— Your goal —
Could you return each line below without altering a word?

========

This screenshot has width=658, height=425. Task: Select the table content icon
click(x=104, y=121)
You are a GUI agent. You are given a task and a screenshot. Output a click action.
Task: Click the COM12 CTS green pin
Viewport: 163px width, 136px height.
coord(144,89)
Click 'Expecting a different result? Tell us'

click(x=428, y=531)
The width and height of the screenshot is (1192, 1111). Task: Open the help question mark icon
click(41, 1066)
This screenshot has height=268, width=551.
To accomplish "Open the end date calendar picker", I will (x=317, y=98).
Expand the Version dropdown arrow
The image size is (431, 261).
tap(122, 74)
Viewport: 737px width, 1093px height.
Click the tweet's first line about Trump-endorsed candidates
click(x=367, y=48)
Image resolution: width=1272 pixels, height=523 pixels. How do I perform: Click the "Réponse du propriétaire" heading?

========

— Output for this task —
This screenshot has width=658, height=425. Task: Select the table content icon
click(x=104, y=121)
You are a GUI agent. You are given a task and a screenshot. Output a click action.
Task: Click the COM12 CTS green pin
Viewport: 163px width, 136px height.
coord(144,89)
Click 'Expecting a different result? Tell us'

click(x=428, y=531)
The width and height of the screenshot is (1192, 1111). Task: Open the help question mark icon
click(41, 1066)
This screenshot has height=268, width=551.
To accomplish "Open the end date calendar picker", I will (x=317, y=98).
Expand the Version dropdown arrow
The image size is (431, 261).
tap(122, 74)
Viewport: 737px width, 1093px height.
Click the tweet's first line about Trump-endorsed candidates
click(x=367, y=48)
Image resolution: width=1272 pixels, height=523 pixels. How do I perform: Click the "Réponse du propriétaire" heading?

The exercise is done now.